7435 Fahrzeuge fahren in Hunzenschwil pro Tag über eine Fahrzeugspur. Der Belag der Hauptstrasse ist über 30 Jahre alt und in einem schlechten Zustand. Deshalb entschied der Kanton, dass der Streckenabschnitt über eine Länge von 1575 Meter renoviert wird.

Konkret geht es um den Abschnitt zwischen der Lichtsignalanlage Richtung Autobahn beziehungsweise Lenzburg bis zur westlichen Dorfgrenze unweit des Möbelzentrums «Möbel Märki».

Die Gemeinde Hunzenschwil beteiligt sich dekretsgemäss mit 4,6 Millionen Franken an der Sanierung der Kantonsstrasse. Der Kredit wurde an der Wintergmeind 2018 bewilligt. Die Totalkosten für die Sanierung belaufen sich auf 9,23 Millionen Franken. Mit der Sanierung wird frühestens im Sommer 2021 begonnen: «Wenn alles optimal läuft, wäre das der frühst mögliche Baubeginn, die Erfahrung zeigt aber, dass eher mit einem Baustart im Sommer 2022 zu rechnen ist», so Projektleiter Mathias Blaser vom Departement Bau, Verkehr und Umwelt.

Die Sanierung wird sich über 1,5 Jahre ziehen. Es wird dabei etappenweise gearbeitet. Die Strasse wird teilweise nur einspurig befahrbar sein. Neben dem lärmoptimierten Belag sind auch gestalterische Massnahmen geplant, wie aus dem Auflageprojekt hervorgeht. So ist in den Abschnitten Gewerbemeile West und Ost, sowie auch im Dorfkern in der Fahrbahnmitte, ein Mehrzweckstreifen geplant, wie man ihn von der Aarauer Bahnhofstrasse kennt.

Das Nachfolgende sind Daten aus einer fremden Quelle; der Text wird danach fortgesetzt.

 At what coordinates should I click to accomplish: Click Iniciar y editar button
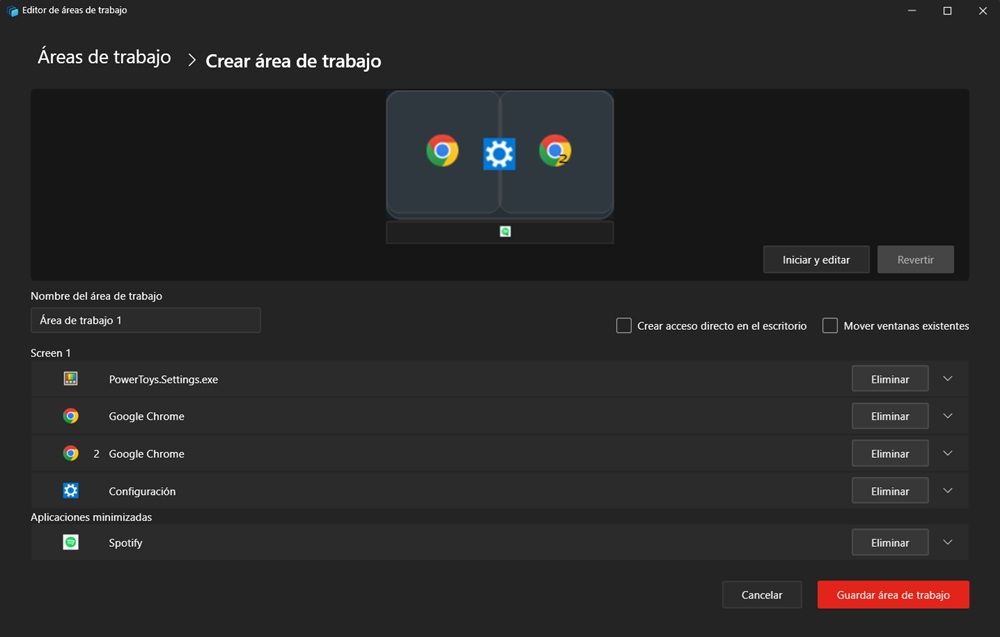pos(816,260)
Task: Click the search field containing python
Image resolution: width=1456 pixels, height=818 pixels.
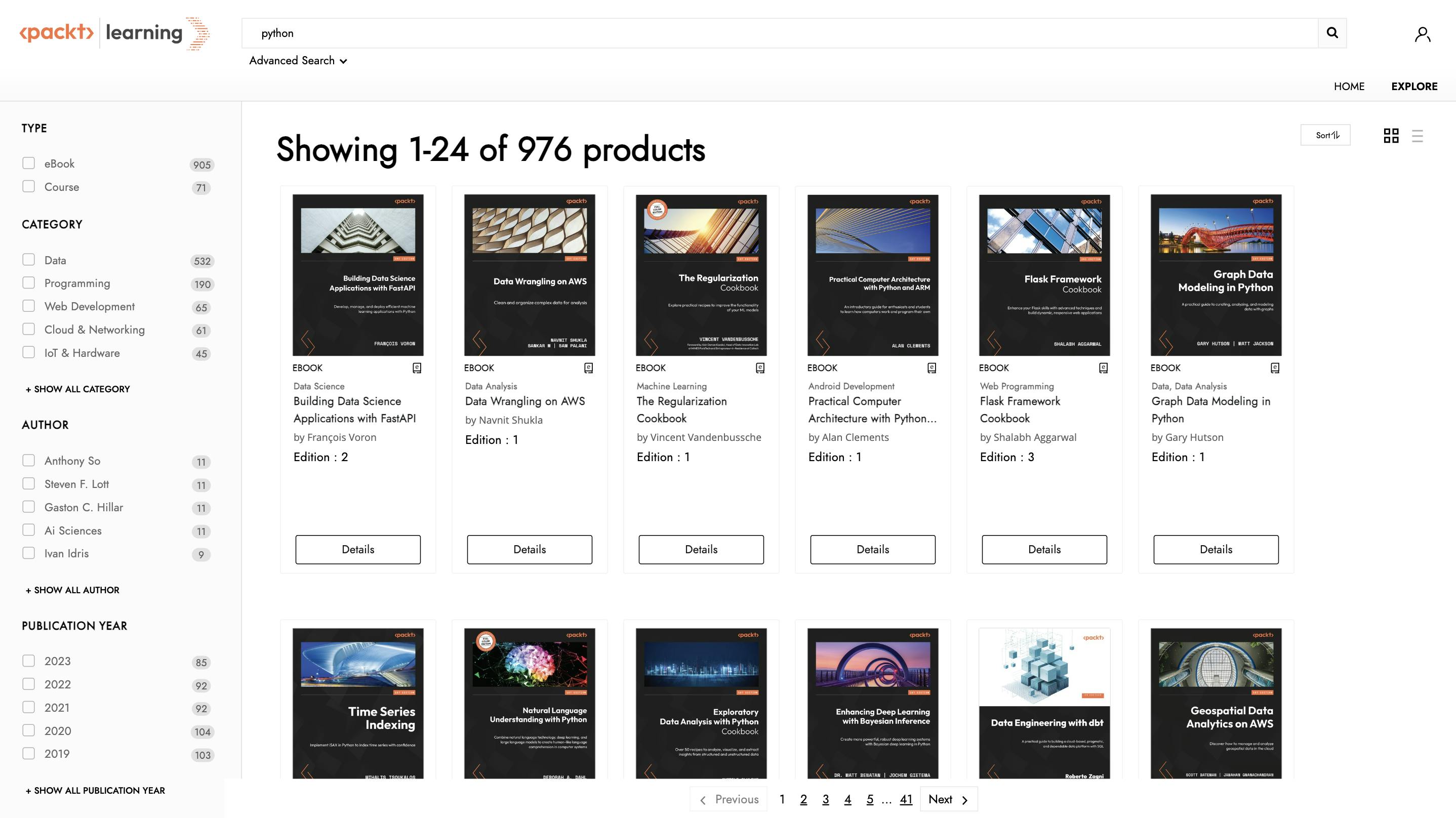Action: (x=780, y=33)
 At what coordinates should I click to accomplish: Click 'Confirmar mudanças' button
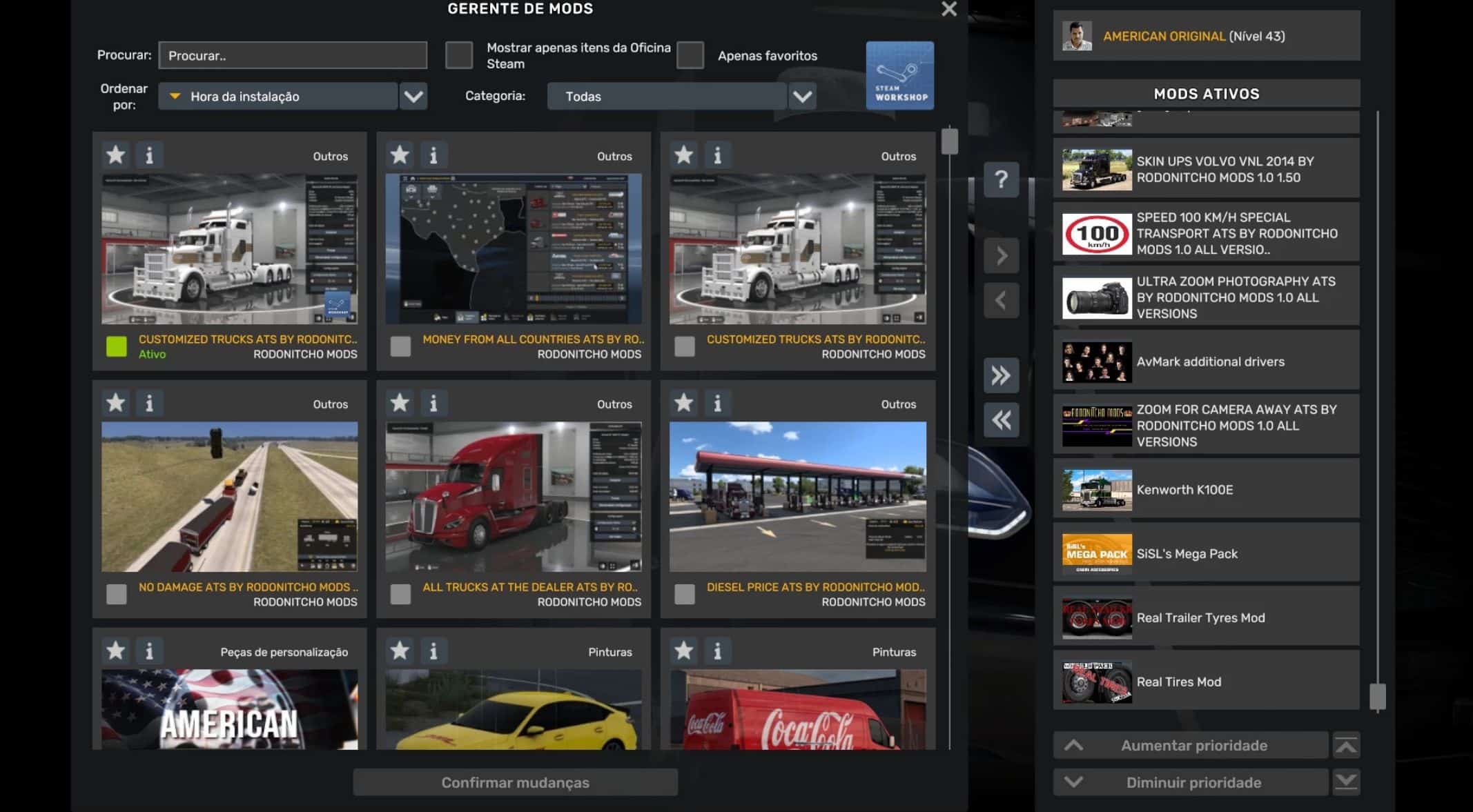coord(515,782)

Dieser dient einerseits als Aufstellfläche für ein- und abbiegende Fahrzeuge und andererseits als Querungshilfe für den Fuss- und Veloverkehr.

Es soll grüner werden

Zusätzlich sollen bei den Ein- und Ausgängen zu den Siedlungen mittels einer längeren, erhöhten Mittelinsel Eingangstore geschaffen werden. Die Eingangstore werden dabei laut Baugesuch zusätzlich mit Baumgruppierungen versehen.

Nicht nur bei den Siedlungseingängen werden Bäume gepflanzt, auch an anderen Orten sieht das Baugesuch mehr Begrünung vor. «Dort, wo es möglich ist, werden natürlichen Aspekt umgesetzt», erklärt Mathias Blaser. Geplant sind hochstämmige, lichtdurchlässige Baumarten, welche sich als Strassenbäume in den besondern klimatischen Verhältnissen bewährt haben.

Die Bepflanzungen sind unter anderem am Dorfeingang und Ausgang vorgesehen. Entlang der Strasse sollen zudem seitliche Baumpflanzungen in Form von kleinen, eingestreuten Baumgruppen entstehen.

Auch der öffentliche Verkehr ist von der Sanierung betroffen: Die Bushaltestelle «Korbacher» wird nach den Vorschriften des Behindertengleichstellungsgesetzes barrierefrei gemacht. Der Bus hält weiterhin auf der Strasse und nicht in einer Bucht.